EXERCISE DETAILS - Extract the rows that begin with the line containing "behalf [239, 1071]" and end with the line containing "distribution [569, 1018]", including both of those lines, and reproduce them without any change.

Records from a collection:
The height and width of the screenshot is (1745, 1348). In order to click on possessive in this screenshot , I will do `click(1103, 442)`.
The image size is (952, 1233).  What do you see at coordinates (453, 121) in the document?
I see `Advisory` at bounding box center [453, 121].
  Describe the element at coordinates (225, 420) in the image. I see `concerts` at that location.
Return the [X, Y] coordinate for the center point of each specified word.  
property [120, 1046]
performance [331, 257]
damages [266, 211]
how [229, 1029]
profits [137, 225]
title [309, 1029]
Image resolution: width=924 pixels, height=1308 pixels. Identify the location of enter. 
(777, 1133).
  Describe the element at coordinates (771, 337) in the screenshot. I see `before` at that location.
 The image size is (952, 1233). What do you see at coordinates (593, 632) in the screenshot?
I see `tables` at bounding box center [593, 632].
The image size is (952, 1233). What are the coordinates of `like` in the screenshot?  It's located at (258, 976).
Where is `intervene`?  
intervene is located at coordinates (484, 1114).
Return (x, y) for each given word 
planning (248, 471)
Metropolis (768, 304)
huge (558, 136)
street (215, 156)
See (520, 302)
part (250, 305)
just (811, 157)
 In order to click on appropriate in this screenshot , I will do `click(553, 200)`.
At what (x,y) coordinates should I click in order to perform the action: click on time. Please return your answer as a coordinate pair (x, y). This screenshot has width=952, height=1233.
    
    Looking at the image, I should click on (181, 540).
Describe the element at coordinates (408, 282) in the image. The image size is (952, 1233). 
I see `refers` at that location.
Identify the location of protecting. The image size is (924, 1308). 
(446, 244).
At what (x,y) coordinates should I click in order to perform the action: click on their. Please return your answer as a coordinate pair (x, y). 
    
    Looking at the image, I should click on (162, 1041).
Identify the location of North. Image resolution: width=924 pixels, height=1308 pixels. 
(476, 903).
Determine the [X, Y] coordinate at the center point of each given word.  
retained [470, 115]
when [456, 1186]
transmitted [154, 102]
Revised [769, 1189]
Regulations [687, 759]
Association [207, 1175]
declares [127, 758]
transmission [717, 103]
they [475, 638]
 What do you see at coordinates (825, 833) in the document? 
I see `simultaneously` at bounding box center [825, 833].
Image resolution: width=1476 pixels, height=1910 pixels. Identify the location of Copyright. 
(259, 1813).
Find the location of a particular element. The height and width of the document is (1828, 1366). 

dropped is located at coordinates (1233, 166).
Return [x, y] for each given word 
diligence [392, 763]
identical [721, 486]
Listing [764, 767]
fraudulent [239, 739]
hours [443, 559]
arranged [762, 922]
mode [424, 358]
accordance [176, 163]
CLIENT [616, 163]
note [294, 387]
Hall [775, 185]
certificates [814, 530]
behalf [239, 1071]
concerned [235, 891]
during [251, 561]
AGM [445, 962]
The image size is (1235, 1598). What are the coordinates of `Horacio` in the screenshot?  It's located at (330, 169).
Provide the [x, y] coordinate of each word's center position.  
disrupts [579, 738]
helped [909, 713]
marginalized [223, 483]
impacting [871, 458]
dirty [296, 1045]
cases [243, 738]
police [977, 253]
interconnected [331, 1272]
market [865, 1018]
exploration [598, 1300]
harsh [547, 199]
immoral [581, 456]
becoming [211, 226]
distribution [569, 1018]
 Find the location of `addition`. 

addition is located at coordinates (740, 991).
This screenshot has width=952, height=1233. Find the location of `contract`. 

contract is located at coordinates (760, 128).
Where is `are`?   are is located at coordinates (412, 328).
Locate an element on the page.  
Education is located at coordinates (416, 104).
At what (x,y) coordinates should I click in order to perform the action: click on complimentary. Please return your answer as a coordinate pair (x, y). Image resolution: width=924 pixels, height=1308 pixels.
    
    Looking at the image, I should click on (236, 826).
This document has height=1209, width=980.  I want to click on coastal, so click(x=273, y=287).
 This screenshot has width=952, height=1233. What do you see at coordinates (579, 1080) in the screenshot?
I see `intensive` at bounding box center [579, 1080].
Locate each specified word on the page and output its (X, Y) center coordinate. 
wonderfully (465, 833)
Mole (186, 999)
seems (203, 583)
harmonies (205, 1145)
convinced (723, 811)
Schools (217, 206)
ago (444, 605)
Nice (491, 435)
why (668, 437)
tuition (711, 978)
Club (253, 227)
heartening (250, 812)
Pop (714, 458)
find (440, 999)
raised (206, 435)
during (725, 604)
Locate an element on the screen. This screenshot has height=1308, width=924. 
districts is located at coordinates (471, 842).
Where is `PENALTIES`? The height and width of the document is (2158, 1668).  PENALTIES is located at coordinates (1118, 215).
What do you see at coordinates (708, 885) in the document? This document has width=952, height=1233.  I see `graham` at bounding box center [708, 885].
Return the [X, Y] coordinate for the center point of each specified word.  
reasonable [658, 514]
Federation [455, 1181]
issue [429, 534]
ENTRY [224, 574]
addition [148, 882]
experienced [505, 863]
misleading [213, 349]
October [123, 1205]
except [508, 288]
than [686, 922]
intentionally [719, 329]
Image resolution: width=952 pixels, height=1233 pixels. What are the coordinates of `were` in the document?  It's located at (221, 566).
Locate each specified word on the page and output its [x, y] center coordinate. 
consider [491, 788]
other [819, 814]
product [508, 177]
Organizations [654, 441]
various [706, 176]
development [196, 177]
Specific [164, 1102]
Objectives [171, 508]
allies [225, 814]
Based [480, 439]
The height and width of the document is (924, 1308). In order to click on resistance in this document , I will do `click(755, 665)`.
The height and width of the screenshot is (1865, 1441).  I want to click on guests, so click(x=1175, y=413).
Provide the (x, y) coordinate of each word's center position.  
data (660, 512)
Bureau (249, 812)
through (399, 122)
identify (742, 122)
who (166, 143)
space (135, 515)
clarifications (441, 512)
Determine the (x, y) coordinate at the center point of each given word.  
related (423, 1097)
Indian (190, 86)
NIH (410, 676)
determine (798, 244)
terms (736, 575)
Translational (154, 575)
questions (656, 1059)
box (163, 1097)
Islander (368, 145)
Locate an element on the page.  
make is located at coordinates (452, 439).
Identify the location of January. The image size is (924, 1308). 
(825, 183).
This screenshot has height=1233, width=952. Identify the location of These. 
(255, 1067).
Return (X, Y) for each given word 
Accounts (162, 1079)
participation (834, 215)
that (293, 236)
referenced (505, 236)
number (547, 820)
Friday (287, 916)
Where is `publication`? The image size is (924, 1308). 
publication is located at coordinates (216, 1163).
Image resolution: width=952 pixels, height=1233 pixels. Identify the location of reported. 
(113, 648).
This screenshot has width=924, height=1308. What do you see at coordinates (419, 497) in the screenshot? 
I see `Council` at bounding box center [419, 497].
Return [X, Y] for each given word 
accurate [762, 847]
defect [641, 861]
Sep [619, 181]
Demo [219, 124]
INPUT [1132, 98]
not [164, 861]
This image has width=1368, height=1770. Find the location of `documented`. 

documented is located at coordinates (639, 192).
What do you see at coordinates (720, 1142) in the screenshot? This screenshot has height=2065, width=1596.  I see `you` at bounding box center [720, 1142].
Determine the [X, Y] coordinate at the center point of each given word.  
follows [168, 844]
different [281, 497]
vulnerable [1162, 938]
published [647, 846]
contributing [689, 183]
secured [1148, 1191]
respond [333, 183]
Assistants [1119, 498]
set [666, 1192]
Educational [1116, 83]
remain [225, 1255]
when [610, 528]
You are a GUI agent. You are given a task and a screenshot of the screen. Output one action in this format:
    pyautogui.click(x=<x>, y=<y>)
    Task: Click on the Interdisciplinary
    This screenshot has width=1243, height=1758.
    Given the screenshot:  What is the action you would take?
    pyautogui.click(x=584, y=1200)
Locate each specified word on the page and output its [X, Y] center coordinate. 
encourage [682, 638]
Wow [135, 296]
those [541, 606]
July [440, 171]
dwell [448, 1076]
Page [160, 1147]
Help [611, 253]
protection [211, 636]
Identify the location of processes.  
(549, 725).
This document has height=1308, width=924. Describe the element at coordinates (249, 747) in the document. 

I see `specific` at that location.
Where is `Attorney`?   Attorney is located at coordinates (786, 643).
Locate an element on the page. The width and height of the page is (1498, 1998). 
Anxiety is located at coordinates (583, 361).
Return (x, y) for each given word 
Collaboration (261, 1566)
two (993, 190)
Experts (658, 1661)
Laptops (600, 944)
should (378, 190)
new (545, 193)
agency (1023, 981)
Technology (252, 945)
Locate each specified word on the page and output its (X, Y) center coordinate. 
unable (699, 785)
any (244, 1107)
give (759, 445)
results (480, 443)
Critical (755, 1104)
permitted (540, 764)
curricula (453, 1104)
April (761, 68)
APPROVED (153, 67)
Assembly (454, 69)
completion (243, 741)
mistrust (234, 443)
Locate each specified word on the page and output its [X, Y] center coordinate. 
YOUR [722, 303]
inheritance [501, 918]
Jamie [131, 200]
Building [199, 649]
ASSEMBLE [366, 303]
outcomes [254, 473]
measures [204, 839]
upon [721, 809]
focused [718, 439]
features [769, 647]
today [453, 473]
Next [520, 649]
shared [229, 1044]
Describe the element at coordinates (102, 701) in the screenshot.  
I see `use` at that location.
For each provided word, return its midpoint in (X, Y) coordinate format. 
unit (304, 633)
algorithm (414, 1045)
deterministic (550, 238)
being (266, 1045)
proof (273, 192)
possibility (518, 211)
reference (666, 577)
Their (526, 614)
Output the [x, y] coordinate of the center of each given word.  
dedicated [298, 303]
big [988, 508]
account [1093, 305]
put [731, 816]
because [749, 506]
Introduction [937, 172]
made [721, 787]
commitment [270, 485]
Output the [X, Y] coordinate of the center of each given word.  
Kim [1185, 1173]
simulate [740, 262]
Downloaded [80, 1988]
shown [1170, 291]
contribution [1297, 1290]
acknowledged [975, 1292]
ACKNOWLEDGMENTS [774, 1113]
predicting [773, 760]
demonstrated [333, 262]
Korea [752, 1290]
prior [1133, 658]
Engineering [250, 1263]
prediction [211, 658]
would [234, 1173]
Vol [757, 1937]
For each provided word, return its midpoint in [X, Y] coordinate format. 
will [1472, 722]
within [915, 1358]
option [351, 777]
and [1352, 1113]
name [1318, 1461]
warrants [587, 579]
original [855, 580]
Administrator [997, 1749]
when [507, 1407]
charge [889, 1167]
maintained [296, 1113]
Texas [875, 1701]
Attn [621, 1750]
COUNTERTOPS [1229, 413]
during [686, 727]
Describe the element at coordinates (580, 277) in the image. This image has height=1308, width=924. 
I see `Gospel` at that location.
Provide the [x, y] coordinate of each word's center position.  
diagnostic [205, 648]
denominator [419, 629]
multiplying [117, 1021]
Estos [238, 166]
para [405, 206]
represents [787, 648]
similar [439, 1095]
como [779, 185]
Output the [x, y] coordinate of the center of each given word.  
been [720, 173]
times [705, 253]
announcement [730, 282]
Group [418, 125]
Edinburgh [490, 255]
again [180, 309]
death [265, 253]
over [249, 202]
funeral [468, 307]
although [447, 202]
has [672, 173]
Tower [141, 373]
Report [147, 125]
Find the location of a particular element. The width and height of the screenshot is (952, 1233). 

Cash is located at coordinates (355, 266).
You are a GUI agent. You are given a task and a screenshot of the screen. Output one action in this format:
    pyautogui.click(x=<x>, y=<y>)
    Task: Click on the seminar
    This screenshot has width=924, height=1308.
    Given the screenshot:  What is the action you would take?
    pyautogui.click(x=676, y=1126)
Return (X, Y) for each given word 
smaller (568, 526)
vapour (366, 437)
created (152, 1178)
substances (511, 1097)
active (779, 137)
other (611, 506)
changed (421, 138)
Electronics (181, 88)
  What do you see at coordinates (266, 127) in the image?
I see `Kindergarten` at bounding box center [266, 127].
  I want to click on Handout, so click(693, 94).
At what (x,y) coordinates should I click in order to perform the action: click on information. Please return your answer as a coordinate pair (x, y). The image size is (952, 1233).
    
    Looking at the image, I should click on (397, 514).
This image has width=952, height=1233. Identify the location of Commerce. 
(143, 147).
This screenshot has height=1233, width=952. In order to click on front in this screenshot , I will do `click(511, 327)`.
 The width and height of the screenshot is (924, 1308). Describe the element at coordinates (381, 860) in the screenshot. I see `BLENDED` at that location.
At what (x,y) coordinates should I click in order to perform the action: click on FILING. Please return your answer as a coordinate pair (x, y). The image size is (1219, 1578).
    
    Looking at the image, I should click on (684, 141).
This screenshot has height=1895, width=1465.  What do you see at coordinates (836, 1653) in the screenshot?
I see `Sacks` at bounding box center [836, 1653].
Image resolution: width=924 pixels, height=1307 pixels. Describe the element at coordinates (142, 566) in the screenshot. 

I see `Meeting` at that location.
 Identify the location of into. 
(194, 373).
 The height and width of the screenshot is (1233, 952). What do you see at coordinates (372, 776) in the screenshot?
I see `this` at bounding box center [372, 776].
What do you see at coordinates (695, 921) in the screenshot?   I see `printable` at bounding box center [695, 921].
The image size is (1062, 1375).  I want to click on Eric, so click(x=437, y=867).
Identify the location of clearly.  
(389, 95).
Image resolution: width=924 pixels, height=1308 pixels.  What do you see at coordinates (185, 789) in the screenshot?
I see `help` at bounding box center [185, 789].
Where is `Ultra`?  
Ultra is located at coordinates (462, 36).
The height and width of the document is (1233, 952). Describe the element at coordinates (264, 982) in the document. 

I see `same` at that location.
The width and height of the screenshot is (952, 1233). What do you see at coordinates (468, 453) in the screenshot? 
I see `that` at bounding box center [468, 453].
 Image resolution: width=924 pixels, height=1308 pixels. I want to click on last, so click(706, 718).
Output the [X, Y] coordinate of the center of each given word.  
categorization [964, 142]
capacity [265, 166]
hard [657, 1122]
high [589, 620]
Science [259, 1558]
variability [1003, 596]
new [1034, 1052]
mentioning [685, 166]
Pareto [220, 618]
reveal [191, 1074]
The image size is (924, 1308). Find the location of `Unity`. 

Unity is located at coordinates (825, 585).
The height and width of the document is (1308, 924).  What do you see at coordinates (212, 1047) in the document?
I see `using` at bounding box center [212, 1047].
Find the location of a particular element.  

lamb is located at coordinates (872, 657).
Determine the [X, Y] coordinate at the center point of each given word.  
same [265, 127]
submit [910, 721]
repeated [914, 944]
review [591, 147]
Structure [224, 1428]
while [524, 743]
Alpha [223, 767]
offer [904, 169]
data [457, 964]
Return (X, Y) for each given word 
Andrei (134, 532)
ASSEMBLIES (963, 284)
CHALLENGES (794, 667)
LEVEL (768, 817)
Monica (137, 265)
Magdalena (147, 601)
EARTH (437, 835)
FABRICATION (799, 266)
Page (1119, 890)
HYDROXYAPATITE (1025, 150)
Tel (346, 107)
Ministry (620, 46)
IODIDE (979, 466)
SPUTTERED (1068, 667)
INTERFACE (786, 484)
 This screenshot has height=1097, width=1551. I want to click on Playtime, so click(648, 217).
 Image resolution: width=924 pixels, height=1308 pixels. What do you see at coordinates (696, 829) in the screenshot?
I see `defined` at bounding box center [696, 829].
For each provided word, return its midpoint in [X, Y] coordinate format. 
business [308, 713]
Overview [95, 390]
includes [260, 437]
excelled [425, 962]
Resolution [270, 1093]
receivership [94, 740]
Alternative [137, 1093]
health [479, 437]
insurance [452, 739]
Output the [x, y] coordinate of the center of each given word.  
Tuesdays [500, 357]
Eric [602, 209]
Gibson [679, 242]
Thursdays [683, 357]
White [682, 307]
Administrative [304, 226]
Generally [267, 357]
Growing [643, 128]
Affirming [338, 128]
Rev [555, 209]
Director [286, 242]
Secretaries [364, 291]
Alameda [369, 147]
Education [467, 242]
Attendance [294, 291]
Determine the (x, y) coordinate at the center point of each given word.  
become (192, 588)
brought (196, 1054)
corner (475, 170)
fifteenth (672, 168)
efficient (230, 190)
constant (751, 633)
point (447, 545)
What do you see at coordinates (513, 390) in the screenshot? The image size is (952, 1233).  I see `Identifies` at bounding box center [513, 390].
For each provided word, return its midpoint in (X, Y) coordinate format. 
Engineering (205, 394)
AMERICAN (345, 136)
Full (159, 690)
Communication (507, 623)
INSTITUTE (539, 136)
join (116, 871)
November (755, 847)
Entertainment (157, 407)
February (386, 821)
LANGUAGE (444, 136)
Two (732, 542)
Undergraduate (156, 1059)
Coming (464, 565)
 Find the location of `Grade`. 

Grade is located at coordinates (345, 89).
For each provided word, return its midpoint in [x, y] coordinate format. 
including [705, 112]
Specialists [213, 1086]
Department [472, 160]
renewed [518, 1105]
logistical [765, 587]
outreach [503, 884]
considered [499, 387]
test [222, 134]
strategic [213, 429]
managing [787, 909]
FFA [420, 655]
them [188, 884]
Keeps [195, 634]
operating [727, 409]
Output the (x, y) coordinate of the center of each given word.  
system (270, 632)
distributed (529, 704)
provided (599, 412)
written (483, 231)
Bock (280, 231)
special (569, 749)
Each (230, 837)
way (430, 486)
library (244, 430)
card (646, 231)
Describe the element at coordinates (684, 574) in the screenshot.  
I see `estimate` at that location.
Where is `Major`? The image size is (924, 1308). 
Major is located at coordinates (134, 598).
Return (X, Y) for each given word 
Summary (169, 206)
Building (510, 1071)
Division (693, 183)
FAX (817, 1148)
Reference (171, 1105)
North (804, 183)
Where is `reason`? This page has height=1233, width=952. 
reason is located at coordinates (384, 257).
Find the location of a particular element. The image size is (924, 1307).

SOLVED PROBLEM -
behalf [239, 1071]
concerned [235, 891]
during [251, 561]
AGM [445, 962]
The image size is (1235, 1598). What are the coordinates of `Horacio` in the screenshot?  It's located at (330, 169).
Provide the [x, y] coordinate of each word's center position.  
disrupts [579, 738]
helped [909, 713]
marginalized [223, 483]
impacting [871, 458]
dirty [296, 1045]
cases [243, 738]
police [977, 253]
interconnected [331, 1272]
market [865, 1018]
exploration [598, 1300]
harsh [547, 199]
immoral [581, 456]
becoming [211, 226]
distribution [569, 1018]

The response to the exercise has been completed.